### What you have to do
Locate every line in the items below that contains the word "after" and copy each of those lines.

### Given records
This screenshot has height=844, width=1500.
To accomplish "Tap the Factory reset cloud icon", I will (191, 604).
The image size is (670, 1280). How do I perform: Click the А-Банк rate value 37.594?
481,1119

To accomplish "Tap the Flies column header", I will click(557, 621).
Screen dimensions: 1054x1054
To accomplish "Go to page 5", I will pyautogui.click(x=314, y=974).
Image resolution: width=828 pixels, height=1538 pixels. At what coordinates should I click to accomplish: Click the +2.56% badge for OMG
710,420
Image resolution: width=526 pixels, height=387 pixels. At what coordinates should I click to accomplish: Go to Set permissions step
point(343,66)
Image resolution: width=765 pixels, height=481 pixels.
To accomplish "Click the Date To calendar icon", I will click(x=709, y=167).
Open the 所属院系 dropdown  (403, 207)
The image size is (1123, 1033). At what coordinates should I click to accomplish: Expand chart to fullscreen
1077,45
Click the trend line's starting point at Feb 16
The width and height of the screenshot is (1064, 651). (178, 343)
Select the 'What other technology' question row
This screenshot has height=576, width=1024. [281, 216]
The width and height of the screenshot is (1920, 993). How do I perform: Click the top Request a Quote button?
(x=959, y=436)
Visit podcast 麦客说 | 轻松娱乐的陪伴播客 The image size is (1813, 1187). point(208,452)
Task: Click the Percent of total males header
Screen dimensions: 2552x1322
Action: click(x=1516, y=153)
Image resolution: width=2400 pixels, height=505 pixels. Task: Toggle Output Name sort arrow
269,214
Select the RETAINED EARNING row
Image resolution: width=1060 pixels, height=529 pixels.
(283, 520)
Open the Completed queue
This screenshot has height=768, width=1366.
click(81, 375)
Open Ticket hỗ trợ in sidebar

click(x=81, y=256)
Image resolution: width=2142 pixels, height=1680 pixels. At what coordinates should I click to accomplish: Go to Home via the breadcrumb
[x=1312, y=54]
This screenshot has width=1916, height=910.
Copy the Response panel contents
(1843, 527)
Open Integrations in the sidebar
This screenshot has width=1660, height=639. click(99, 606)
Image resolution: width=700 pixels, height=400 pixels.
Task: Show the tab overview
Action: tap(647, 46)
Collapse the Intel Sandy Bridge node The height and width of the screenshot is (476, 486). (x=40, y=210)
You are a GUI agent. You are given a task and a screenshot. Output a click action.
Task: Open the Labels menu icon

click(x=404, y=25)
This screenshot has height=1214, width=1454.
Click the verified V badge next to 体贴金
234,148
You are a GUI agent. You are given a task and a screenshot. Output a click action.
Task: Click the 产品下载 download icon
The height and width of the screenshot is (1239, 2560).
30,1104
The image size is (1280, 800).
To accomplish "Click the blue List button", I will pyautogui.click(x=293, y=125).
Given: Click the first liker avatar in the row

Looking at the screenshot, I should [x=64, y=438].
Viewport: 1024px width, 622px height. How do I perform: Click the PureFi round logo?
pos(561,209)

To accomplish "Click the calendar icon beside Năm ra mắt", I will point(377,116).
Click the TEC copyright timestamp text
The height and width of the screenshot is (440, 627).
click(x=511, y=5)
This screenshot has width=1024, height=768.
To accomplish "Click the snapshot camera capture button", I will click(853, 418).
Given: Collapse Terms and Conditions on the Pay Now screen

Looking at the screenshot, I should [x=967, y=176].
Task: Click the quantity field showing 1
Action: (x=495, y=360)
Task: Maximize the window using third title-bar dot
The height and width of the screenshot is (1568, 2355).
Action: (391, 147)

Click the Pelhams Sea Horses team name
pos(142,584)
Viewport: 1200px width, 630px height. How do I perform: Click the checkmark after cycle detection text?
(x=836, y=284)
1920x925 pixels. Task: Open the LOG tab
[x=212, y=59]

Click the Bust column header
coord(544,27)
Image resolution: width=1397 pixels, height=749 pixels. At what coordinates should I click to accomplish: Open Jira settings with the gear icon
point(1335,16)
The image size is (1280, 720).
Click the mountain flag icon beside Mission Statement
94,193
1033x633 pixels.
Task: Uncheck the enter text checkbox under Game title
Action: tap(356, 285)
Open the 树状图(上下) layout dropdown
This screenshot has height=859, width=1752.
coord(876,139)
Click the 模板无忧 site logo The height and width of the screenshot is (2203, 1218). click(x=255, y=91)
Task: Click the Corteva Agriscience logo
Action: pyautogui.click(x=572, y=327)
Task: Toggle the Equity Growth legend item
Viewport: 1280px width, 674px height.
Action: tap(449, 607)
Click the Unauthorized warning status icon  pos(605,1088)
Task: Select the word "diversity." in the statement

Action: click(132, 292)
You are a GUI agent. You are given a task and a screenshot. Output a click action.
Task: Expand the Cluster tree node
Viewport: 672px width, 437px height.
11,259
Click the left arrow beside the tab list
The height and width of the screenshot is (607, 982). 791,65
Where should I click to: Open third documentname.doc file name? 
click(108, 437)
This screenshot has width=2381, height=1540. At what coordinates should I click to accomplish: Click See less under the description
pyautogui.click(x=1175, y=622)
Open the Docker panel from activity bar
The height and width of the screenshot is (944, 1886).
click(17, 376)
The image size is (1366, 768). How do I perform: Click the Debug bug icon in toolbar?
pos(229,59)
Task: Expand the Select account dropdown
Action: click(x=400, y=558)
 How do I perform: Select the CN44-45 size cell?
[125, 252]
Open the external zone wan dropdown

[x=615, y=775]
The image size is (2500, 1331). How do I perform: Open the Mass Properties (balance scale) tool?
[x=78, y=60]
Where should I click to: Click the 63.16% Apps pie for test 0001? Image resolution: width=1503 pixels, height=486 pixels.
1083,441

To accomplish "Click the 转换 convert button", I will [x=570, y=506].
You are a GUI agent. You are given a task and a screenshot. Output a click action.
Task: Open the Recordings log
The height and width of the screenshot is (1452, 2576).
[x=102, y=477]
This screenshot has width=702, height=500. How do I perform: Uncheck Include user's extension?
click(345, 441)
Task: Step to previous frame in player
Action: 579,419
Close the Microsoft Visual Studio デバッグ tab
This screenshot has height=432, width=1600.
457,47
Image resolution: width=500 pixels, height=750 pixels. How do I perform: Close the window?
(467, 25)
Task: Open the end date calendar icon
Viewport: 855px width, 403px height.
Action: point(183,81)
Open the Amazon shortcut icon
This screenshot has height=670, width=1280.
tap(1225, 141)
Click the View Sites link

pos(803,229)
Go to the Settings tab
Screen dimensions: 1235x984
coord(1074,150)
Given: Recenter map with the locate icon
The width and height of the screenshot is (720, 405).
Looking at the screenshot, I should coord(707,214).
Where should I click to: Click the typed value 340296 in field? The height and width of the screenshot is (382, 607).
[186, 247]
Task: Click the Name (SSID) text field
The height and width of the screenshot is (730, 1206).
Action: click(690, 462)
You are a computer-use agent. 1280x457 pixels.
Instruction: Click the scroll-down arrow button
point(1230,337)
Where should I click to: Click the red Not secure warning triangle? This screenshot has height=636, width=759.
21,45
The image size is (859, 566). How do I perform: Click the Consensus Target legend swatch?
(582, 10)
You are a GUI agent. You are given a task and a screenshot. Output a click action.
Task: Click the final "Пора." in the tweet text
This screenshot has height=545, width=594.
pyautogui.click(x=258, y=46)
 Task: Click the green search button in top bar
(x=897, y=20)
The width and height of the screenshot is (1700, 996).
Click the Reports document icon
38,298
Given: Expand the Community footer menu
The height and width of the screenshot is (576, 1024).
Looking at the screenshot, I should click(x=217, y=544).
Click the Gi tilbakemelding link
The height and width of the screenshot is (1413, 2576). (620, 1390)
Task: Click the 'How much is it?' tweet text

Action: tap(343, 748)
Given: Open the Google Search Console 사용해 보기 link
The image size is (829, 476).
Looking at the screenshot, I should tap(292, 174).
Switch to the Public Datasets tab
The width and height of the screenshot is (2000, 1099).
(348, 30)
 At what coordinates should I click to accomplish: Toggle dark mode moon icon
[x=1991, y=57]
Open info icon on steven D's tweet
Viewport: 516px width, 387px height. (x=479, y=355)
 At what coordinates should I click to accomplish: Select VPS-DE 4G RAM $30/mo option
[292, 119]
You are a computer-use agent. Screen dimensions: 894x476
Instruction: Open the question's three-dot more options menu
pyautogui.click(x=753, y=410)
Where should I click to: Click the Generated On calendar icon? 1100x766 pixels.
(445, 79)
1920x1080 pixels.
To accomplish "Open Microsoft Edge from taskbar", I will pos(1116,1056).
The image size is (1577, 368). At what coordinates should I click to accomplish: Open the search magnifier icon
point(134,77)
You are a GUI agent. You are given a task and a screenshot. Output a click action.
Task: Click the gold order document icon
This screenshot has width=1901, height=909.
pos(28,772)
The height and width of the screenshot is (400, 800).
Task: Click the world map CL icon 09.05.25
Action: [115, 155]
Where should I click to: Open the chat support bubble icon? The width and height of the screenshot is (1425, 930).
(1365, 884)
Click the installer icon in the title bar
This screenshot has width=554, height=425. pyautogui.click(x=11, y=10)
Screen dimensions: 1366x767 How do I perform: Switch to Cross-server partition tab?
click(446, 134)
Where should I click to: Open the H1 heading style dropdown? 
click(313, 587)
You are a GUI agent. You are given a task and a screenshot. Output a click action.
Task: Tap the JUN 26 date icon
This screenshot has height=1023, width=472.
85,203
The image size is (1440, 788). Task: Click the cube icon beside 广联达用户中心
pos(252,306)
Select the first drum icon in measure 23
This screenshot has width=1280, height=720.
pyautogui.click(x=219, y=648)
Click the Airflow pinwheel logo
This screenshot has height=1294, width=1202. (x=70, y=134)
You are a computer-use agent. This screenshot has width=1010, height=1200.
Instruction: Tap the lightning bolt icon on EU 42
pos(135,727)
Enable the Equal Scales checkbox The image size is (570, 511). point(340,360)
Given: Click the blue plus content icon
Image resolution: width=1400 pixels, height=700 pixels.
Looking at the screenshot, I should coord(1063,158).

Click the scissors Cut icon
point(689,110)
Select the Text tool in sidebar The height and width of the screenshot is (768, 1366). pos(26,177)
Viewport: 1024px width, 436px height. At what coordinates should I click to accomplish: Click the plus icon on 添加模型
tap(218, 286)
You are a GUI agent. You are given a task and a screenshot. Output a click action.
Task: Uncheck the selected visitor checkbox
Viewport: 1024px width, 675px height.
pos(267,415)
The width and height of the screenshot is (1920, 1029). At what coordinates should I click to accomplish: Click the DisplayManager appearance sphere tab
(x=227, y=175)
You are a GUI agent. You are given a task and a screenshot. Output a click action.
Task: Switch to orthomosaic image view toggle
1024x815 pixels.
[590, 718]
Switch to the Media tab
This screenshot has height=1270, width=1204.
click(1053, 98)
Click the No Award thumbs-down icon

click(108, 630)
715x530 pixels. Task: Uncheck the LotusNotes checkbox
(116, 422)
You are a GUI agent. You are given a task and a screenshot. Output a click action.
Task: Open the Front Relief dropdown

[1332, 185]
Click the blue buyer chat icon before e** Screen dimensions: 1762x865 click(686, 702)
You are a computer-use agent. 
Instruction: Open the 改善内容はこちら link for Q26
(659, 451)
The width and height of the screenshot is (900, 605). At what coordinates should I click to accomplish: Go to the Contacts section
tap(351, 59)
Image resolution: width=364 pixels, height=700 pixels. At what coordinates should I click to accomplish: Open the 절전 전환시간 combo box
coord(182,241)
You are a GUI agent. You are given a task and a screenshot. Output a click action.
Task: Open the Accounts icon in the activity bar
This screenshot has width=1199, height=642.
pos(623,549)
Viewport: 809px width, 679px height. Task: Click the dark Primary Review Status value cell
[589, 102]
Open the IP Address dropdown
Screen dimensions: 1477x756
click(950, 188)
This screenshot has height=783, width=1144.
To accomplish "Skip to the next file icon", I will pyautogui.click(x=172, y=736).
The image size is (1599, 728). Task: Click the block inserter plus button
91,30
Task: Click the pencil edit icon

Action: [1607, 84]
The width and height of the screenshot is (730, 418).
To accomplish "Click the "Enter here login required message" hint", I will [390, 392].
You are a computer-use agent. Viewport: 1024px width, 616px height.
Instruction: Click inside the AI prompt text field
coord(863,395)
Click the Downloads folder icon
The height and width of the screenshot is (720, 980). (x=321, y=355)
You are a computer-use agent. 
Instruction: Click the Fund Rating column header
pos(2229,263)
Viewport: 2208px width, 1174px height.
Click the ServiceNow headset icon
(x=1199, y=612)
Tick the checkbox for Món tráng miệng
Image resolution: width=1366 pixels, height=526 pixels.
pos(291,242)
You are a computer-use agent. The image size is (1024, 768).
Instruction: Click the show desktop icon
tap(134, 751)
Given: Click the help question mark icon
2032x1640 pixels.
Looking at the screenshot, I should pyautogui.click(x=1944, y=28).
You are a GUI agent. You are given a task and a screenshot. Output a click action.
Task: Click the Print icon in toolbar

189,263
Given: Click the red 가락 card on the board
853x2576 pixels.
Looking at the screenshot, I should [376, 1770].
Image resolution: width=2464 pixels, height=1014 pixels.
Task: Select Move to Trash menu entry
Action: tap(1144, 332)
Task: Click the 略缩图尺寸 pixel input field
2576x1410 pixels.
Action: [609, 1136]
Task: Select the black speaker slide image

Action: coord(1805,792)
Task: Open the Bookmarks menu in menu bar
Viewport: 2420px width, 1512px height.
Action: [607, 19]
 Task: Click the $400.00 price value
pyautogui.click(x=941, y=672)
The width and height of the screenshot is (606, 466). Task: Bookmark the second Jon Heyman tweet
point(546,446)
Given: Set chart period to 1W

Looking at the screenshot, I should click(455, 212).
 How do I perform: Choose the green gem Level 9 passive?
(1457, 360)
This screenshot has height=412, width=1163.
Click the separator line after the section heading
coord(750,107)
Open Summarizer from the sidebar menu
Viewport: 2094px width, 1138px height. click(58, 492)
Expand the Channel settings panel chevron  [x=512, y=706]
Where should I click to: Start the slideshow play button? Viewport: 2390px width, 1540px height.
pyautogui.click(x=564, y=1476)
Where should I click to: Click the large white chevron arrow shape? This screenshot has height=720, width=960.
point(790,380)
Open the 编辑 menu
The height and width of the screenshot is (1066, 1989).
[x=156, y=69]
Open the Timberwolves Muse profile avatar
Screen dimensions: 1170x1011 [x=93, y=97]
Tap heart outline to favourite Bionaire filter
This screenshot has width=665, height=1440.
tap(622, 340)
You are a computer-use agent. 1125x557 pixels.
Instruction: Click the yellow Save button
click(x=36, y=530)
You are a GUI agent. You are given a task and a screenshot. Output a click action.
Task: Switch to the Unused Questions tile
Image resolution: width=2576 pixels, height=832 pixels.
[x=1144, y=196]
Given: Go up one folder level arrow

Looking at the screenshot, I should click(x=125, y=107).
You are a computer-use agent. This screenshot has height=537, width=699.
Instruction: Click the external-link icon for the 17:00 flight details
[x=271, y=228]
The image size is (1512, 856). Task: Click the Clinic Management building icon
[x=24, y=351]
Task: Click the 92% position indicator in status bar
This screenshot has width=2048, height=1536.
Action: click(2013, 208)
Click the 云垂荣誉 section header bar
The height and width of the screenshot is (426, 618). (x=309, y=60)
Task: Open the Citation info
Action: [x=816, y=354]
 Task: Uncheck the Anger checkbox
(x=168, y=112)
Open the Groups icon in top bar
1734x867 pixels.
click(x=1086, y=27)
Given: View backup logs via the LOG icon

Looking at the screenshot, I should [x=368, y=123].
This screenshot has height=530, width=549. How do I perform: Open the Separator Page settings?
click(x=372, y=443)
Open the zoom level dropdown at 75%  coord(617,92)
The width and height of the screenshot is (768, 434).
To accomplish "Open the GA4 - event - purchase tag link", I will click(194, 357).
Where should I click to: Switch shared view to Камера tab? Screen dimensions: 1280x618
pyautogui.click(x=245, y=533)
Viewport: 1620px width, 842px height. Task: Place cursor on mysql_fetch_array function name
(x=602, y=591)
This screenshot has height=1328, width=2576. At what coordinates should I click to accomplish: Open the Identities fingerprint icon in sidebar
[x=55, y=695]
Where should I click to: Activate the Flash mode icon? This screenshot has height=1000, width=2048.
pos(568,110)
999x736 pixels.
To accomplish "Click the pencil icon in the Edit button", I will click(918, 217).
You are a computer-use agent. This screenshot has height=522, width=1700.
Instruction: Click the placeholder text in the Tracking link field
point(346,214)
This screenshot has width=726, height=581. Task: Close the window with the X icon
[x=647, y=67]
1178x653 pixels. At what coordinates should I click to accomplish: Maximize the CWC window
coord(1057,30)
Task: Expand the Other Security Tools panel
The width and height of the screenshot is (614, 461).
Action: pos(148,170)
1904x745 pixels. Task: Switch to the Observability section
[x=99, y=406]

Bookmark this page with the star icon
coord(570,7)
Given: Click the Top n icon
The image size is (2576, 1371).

### Output below
Viewport: 1200px width, 630px height. How do I perform: Click the checkmark after cycle detection text?
Click the separator line after the section heading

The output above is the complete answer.